As a native of Cyprus, how does this episode make you feel?
I am appalled by the decision of the euro group. The idea of the single currency and monetary union was that we had a union of equal partners helping each other in difficult times. Here we have a big partner (Germany) bullying a small one, for what is perceived by the small one to be political reasons. And the Cypriot depositors caught in the fire are an unfortunate collateral damage.
Do you favor or oppose taxes on bank depositors?
I am totally against it. First, deposits under 100,000 are insured. What happened to that insurance? How could the euro group agree to taxing deposits as small as one euro? What is the meaning of deposit insurance in the euro zone? Second, deposits include the savings of honest people who have paid their taxes and saved for retirement, to buy a home, educate their children or whatever. Why pay a hefty additional tax? And how would these people feel when they woke up on Saturday morning to be told, “Sorry guys, we are not letting you withdraw your money anymore, until we sort out how to take a big chunk away from you.” And why? Because two banks out of the tens operating in Cyprus made bad investment decisions three years ago to help Greece out of its crisis, and got hit by the troika. What’s the incentive that banks now have in the European Union to treat risky investments with caution? If one of them takes bad risks the others will pay for it; if it works well for it, it will keep the profits. A classic scenario for market breakdown.

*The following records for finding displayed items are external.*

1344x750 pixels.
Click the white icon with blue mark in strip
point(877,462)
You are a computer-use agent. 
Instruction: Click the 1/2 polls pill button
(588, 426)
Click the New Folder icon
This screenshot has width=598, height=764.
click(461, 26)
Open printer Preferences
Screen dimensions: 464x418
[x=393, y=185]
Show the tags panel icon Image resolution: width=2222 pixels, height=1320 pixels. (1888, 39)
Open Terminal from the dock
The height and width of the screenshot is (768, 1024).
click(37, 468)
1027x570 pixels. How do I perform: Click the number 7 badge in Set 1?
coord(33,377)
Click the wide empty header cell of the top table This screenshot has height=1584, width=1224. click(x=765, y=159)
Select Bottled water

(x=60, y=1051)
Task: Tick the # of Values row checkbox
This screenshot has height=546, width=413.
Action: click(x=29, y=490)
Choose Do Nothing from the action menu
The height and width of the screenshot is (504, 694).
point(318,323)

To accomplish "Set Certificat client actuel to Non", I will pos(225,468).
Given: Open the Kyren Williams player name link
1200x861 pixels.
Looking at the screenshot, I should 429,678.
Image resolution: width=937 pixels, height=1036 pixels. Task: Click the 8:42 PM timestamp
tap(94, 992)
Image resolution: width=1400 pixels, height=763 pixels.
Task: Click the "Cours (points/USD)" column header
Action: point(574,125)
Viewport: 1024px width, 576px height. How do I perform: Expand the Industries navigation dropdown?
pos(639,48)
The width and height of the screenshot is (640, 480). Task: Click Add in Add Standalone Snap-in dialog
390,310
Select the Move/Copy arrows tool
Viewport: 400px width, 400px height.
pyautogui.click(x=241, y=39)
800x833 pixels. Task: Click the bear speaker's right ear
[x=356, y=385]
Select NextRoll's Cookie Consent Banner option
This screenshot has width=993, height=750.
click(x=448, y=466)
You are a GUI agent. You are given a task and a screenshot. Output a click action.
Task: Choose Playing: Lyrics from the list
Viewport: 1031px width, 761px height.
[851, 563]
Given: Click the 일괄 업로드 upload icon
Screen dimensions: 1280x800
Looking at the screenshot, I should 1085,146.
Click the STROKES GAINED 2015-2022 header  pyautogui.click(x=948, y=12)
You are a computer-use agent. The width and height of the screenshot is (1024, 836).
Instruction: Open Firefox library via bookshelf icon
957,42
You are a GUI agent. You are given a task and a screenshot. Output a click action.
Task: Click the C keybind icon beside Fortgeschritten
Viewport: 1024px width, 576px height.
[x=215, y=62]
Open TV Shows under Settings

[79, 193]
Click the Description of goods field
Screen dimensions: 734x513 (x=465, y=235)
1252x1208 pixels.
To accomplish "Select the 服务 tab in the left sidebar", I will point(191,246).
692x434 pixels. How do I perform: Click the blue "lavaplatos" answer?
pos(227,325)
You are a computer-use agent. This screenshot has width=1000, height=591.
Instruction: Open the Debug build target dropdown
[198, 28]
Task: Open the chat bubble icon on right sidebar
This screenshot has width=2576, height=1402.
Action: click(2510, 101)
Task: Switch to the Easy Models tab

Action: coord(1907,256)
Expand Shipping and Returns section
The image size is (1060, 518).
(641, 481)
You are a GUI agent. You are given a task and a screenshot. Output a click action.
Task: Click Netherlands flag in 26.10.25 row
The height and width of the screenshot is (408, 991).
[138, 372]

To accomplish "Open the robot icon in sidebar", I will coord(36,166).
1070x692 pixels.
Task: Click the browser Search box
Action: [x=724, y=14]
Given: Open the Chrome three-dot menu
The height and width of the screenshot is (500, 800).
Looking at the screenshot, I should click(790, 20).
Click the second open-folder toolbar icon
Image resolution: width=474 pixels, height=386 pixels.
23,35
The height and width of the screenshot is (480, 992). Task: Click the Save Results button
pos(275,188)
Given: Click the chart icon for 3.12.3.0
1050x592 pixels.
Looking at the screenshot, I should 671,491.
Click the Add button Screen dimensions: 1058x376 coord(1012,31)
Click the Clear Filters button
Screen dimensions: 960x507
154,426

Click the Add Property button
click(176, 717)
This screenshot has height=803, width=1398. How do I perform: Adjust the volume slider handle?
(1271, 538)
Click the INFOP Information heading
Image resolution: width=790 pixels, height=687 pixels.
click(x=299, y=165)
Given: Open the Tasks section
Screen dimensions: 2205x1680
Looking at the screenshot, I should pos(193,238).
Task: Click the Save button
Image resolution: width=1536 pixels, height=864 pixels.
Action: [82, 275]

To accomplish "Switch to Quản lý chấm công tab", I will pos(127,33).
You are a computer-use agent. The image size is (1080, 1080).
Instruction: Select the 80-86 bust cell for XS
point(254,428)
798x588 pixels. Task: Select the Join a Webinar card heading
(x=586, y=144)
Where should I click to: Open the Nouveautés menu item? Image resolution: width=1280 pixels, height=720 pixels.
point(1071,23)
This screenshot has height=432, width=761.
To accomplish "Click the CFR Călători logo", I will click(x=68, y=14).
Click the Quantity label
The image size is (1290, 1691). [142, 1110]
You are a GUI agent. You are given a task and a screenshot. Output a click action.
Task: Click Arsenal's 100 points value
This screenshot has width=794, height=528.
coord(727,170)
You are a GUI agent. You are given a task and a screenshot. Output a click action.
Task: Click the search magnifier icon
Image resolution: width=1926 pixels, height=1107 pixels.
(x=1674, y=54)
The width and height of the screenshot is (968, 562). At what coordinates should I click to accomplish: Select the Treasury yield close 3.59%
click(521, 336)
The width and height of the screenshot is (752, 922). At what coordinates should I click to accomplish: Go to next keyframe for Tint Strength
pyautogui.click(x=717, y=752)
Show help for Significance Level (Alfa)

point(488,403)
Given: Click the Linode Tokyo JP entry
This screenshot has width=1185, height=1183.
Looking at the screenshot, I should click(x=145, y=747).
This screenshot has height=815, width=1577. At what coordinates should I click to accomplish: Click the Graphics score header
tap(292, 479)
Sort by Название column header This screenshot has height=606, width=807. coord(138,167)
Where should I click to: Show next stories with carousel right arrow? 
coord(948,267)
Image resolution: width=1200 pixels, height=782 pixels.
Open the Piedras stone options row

Was it a good or a bad idea for Cyprus to join the EU and the euro zone?
Small countries be warned when joining the euro zone. You could be bullied any time by your big brothers if it suits their political objectives.
Did the EU, ECB, and IMF inadequately monitor the Cypriot banking system?
No! They seem to think that all big depositors are Russians with dirty money. But after months of searching they couldn’t find a single one. In a large system two banks misbehaved and the troika solution is [to] destroy half the system. There are other ways of monitoring and regulating large banking systems, not through destruction and massive unemployment.
Is Cyprus overly dependent on financial activities—and if so, what can be done?
Cyprus is dependent on them just like Luxembourg, the Channel Islands, Hong Kong and Singapore are. Every mature small nation has a large financial system. Malta is building its own now, after joining the Eurozone, and is benefiting from the Cyprus fallout. Financial services is what Cypriots are trained to do. The system could be regulated more adequately and kept to its present size. Regulation in Cyprus followed the principles recommended by the ECB to the letter. The ECB needs to realise that there are members in the Union with different needs from those of Germany and devise rules that regulate the system, not try and make everyone like Germany.